Sie haben immer betont, dass Sie sich nicht zu politischen Fragen äußern, dass Sie mit Ihrer Musik diesen Themen ­entfliehen wollen. Halten Sie das angesichts der Situation in den USA für die richtige Strategie?

Ich bin in diesem Punkt inzwischen entspannter und grenze mich nicht mehr so kategorisch ab. Meine Haltung hatte auch damit zu tun, dass ich in einem hochpolitisierten Haushalt aufgewachsen bin. Ich habe jedoch immer noch nicht das Gefühl, dass ich mich politisch äußern muss, es ist ein Minenfeld.
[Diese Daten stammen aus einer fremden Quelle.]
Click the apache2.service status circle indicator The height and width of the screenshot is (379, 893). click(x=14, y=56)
Das Thema Donald Trump finde ich ungeheuer frustrierend, vor allem, weil er so sehr von Angstmacherei profitiert. Meine Familie fand vor einer sehr gefährlichen Situation in den USA Zuflucht. Wenn ich erlebe, wie über ein Land wie Sudan nur noch im Zusammenhang mit Terrorismus gesprochen wird, wirkt das auf mich sehr uninformiert. Diese Art von Rhetorik entmutigt mich. Alles, was ich darauf entgegnen kann: Meine Geschichte ist ein Beispiel dafür, wie falsch Trump liegt.

Sinkane: „Life & Livin it“ (City Slang/Universal)
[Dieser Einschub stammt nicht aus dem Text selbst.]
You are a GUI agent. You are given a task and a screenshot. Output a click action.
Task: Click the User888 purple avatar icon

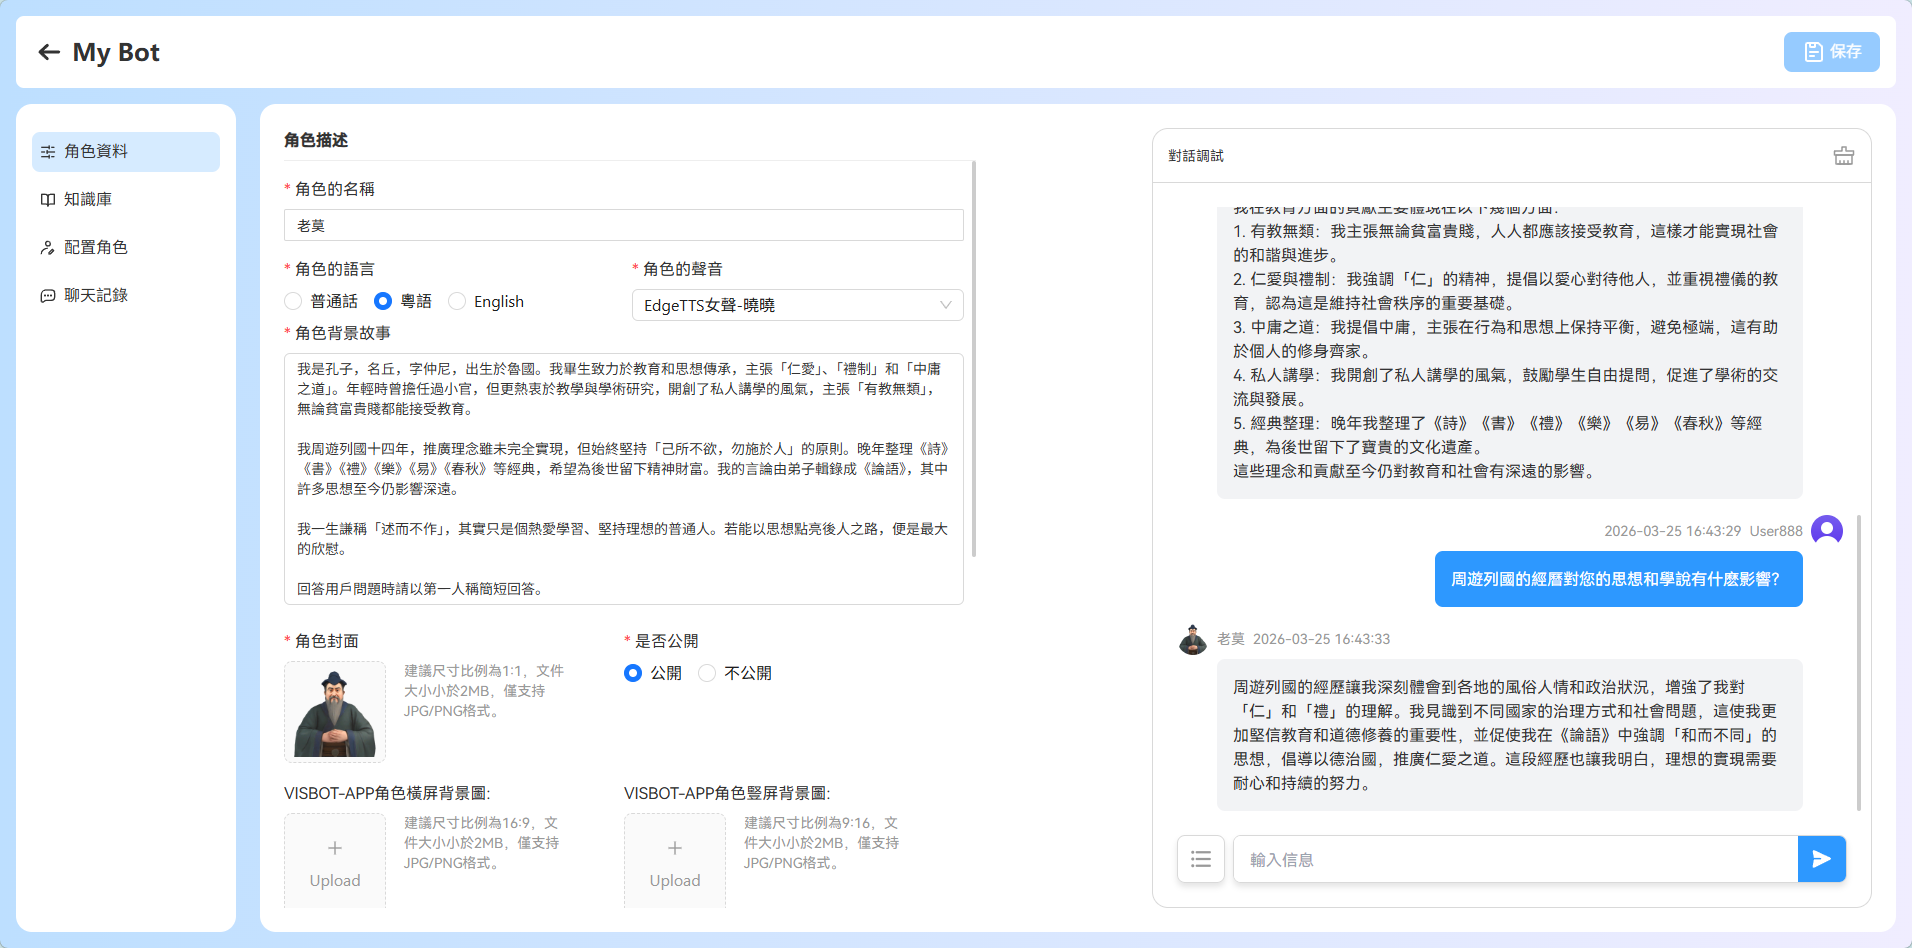pos(1826,531)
War und ist live zu sehen: 2. 4. Volksbühne, Berlin; 3. 4. Gebäude 9, Köln, 4. 4. Karlstorbahnhof, Heidelberg; 5. 4. Kammerspiele, München

Der Refrain des Songs „U’Huh“ wirkt wie das Herzstück des Albums „Life & Livin’ it“. Sogar Ihre Merchandise-T-Shirts haben Sie mit dem Schriftzug „Kulu shi tamaam“ bedrucken lassen, arabisch für „Alles ist gut“. Glauben Sie das wirklich oder ist dies ein Mantra, mit dem Sie Trost suchen oder eventuell auch spenden wollen?

Ich bin davon überzeugt, dass sich die Dinge zum Positiven entwickeln werden. Am besten wird man mit einer Situation, wie wir sie gerade erleben, fertig, indem man eine optimistische Haltung entwickelt. Ich habe sogar das Gefühl, dass es als öffentliche Person meine Pflicht ist, Menschen zu vermitteln, wie man sich diesen Ausblick bewahrt. Dass die Situation schlimm ist, ist wirklich nichts Neues in der Menschheitsgeschichte. Wenn wir unsere Eltern oder Großeltern fragen, erzählen sie von Wirtschaftskrisen, dem Vietnam- oder dem Zweiten Weltkrieg. Trotzdem gab es immer wieder Grund zu Hoffnung. Menschen können auf wunderbare Weise mit Krisen umgehen. Wir sind sehr widerstandsfähig. Ich möchte jemand sein, der Hoffnung gibt.